What you need to do.
When the string "Choose" occurs in a line of the records, show that line.

Data extracted from a collection:
########
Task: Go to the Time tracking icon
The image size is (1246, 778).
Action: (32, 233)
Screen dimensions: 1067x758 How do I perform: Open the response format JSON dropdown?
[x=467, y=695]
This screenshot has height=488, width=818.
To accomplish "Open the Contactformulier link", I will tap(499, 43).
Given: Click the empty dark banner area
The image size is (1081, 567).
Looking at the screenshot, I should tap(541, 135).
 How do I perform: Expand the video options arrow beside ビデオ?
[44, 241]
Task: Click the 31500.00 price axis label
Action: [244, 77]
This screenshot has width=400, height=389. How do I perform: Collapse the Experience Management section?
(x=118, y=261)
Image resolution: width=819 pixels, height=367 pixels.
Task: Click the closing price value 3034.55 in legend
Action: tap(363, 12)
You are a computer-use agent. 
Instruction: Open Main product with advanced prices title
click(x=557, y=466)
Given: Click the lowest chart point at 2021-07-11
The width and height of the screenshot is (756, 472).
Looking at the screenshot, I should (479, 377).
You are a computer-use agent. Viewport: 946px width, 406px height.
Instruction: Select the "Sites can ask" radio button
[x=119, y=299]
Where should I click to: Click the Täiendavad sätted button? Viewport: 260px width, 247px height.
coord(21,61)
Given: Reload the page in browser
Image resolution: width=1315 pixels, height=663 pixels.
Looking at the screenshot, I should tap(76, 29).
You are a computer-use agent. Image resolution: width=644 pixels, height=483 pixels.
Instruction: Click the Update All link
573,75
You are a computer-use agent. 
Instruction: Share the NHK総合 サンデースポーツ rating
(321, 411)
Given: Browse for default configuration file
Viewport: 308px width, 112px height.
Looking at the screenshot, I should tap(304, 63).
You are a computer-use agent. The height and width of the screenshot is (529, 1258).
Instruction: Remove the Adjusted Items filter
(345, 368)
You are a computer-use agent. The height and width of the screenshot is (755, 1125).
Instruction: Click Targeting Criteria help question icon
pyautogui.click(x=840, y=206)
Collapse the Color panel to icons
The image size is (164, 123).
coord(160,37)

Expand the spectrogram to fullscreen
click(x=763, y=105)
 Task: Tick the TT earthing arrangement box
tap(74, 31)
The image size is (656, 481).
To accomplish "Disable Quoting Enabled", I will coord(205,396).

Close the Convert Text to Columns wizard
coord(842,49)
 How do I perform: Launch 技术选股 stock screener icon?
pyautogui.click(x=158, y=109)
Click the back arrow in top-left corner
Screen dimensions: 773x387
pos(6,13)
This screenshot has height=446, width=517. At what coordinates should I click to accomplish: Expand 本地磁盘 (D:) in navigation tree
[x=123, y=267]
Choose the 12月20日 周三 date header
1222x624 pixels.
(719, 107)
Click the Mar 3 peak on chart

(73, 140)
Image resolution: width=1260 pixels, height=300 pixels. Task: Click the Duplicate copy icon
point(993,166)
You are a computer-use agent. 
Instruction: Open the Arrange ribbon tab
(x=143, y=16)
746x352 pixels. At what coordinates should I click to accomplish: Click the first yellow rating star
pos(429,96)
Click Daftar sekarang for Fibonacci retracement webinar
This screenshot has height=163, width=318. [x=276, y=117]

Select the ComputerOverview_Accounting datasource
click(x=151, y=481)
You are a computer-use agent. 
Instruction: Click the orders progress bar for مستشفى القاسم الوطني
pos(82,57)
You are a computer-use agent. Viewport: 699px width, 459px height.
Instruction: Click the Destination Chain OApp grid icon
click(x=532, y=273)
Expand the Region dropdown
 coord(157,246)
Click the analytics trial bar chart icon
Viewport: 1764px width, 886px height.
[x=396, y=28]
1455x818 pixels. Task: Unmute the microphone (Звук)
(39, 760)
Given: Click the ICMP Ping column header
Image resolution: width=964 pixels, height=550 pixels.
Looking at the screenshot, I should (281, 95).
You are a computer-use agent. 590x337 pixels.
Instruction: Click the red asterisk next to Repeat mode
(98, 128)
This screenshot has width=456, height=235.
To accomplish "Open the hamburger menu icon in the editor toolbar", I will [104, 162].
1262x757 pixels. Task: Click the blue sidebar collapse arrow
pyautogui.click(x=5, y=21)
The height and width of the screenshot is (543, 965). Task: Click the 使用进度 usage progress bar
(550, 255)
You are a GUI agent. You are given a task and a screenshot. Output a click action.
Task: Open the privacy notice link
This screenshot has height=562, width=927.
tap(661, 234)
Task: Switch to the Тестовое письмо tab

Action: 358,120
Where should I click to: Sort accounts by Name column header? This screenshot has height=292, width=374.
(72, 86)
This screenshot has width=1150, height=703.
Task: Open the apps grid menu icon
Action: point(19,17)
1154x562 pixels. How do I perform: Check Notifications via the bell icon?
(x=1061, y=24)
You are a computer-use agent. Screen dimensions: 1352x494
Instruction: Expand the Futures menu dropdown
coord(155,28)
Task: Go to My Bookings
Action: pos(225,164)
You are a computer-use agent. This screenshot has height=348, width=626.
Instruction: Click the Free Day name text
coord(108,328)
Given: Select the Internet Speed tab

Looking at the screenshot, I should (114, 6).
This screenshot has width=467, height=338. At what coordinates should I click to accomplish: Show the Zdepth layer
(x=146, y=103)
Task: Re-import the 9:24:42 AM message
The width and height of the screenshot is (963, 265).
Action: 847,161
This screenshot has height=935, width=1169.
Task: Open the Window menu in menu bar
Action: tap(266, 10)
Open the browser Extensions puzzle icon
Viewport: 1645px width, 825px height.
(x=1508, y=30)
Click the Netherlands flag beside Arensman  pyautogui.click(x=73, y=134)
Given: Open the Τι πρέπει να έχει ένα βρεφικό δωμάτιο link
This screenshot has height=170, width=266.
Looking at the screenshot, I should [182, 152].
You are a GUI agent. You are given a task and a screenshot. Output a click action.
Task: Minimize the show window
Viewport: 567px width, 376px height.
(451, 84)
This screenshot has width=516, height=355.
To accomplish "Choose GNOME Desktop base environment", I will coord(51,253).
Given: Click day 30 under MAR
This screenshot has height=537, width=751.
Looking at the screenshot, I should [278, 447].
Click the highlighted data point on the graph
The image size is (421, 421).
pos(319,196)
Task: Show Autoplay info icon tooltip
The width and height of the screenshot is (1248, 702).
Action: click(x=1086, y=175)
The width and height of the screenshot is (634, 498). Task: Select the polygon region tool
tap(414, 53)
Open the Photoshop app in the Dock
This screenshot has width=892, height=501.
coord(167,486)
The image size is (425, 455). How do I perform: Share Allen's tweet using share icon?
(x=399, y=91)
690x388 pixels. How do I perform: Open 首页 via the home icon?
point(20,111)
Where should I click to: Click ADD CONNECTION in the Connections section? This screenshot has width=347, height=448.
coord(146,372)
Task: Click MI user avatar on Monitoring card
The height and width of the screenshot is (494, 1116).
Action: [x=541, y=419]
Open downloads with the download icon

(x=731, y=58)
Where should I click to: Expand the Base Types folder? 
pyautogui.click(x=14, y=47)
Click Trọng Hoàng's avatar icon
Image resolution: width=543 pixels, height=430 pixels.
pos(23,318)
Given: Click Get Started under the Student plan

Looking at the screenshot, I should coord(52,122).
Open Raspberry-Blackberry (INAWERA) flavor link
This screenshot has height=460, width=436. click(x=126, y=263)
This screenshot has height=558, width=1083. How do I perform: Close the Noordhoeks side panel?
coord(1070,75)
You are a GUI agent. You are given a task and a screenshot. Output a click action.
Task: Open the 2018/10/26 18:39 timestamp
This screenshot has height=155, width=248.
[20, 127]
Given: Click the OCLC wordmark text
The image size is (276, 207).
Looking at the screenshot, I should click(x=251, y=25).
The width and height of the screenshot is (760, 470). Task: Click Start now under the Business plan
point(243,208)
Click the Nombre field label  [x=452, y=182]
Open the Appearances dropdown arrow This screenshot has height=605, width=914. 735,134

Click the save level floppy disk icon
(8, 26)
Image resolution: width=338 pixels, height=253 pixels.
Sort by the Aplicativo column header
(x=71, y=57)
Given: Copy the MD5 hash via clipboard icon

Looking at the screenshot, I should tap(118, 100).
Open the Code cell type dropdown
########
Answer space.
Choose the 12月20日 周三 date header
To accomplish "Choose GNOME Desktop base environment", I will coord(51,253).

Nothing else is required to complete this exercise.